Ice dispensers are very popular in healthcare facilities because they dispense ice directly into glassware, rather than scooping it out by hand. It’s a far more hygienic delivery system, but it’s not free from potential contamination.

Many dispensers require users to press a button to dispense the ice. If an infected individual coughs or sneezes into their hand and touches this button, they can transfer the virus to the button, which could be picked up by the next user. It can be challenging to consistently keep this area sanitized.

“Is it really realistic for someone to be sanitizing or cleaning [the area] every time a person uses it?” asked Covell, “We have a big saying here in our mission statement, we want to make the healthy choice the easy choice.”

Staff using the machine should make a conscious effort to disinfect these areas.

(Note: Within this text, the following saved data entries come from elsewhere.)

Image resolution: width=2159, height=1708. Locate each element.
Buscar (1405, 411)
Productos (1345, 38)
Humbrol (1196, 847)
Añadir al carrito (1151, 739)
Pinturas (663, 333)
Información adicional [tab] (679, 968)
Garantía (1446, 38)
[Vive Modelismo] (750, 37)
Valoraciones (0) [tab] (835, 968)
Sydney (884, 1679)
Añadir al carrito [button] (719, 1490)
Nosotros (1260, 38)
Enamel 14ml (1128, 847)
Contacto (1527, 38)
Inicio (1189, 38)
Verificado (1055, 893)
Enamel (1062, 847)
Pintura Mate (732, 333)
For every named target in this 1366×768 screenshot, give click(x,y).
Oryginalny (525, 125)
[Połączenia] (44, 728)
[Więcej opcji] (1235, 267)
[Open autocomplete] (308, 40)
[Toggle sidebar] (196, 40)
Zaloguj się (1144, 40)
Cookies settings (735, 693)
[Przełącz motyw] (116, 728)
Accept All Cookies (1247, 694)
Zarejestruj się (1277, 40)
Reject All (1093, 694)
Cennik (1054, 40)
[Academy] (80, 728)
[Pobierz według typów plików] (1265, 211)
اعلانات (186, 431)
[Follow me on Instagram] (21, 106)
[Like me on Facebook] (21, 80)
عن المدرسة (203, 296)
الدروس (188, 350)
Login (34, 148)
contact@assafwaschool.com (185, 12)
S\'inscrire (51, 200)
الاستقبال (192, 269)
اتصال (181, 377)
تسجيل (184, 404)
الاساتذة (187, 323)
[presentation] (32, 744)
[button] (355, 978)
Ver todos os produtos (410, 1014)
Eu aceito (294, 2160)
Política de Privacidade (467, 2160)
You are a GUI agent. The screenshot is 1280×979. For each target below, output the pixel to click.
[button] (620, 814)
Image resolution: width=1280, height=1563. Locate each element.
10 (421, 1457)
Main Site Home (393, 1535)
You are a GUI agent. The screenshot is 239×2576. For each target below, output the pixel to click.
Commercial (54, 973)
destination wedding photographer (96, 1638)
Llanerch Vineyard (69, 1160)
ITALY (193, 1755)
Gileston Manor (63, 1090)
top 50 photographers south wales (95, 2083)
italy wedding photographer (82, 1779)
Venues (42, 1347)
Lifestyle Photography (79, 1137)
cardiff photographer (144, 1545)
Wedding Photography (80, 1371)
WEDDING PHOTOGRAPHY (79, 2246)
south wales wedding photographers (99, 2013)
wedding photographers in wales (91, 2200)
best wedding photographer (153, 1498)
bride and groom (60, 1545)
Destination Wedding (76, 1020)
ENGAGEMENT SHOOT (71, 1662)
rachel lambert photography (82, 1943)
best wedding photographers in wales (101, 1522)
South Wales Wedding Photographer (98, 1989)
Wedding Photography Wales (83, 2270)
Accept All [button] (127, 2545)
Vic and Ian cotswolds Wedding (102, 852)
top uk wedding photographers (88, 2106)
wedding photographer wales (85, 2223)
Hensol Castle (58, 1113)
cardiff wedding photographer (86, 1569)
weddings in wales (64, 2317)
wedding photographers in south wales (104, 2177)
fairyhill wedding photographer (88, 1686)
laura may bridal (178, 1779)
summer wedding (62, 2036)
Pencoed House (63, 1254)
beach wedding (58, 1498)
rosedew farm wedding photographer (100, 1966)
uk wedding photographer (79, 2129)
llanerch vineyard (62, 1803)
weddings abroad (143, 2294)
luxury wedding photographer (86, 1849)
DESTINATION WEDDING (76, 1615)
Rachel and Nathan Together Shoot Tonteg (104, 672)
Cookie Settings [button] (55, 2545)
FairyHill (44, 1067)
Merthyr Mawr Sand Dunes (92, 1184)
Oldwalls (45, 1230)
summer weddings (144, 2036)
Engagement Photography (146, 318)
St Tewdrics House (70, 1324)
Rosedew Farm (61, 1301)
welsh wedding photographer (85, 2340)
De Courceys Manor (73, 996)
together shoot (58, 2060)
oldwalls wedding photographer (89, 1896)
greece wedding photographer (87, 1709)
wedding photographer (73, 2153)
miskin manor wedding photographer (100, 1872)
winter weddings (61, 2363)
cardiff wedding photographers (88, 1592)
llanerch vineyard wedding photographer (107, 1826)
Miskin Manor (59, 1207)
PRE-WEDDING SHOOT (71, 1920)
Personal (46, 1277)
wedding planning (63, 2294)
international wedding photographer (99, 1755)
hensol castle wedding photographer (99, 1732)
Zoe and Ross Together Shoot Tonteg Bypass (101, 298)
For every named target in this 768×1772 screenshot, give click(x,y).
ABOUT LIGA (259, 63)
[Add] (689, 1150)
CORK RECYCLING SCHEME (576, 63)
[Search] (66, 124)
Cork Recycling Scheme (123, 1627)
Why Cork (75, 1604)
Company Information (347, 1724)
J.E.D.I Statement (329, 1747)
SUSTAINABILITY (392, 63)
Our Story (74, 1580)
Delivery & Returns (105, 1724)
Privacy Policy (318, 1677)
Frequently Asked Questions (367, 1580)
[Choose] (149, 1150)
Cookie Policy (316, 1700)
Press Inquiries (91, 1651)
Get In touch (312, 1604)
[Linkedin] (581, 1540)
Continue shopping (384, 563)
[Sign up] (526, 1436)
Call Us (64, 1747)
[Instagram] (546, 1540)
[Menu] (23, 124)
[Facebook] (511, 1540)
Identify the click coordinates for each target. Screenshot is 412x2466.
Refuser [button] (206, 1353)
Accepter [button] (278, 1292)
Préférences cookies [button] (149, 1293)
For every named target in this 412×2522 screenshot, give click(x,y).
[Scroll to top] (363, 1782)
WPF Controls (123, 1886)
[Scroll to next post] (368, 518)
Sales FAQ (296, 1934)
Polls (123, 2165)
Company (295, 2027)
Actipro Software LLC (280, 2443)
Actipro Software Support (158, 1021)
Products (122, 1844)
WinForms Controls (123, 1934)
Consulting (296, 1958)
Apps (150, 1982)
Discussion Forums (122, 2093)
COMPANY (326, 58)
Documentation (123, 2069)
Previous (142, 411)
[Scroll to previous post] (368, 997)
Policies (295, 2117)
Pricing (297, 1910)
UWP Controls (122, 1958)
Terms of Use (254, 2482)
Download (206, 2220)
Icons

Place a supply of disinfecting wipes or hand sanitizing stations near the machine. Instruct staff to disinfect the area after every use. Making it easy for employees to practice proper ice handling techniques helps to decrease the chances of accidental contamination.

Disinfect and sanitize ice equipment

Disinfecting and sanitizing ice equipment can also help to reduce the possibility of contamination. There are many approved cleaners the EPA suggests using to combat viral contaminants. Bleach is the most widely used and cost-effect disinfectant on the market.

Ice machines should be disinfected with a bleach concentration approved by the CDC to kill viral pathogens. Make sure to rinse after cleaning.

Sanitizing requires using a lower concentration. Allow the mixture to air dry to sanitize the machine thoroughly.

Cleaning the exterior of your equipment

• Pre-wash any soiled area with warm water
• Wipe the area with a solution of 8 oz of bleach per gallon of water (or other EPA approved cleaner)
• Let the solution sit for at least 5 minutes
• Rinse the area thoroughly with water and let air dry
• To sanitize further, spray the area with a mixture of 2 teaspoons of bleach to one gallon of water
• Let air dry

Cleaning the inside of your ice bin

• Use a spray bottle to saturate the contaminated surfaces
• Wipe the areas to remove the debris and make sure to rinse the area well
• Once you’ve wiped the bin down after disinfecting, reapply the solution to sanitize
• Leave the mixture to air dry

Make sure you also clean your ice machine’s air filter regularly to help decrease the growth of biofilms within the machine.

Keeping patients safe starts with your staff

It’s the responsibility of all staff to work in a manner that is consistent with reducing the chances of hospital-acquired infections. Protection starts with your staff. Following proper ice handling procedures is one more way to stop the spread of infectious diseases like COVID-19. Maintaining a clean work environment will also reduce the risk of accidental contamination.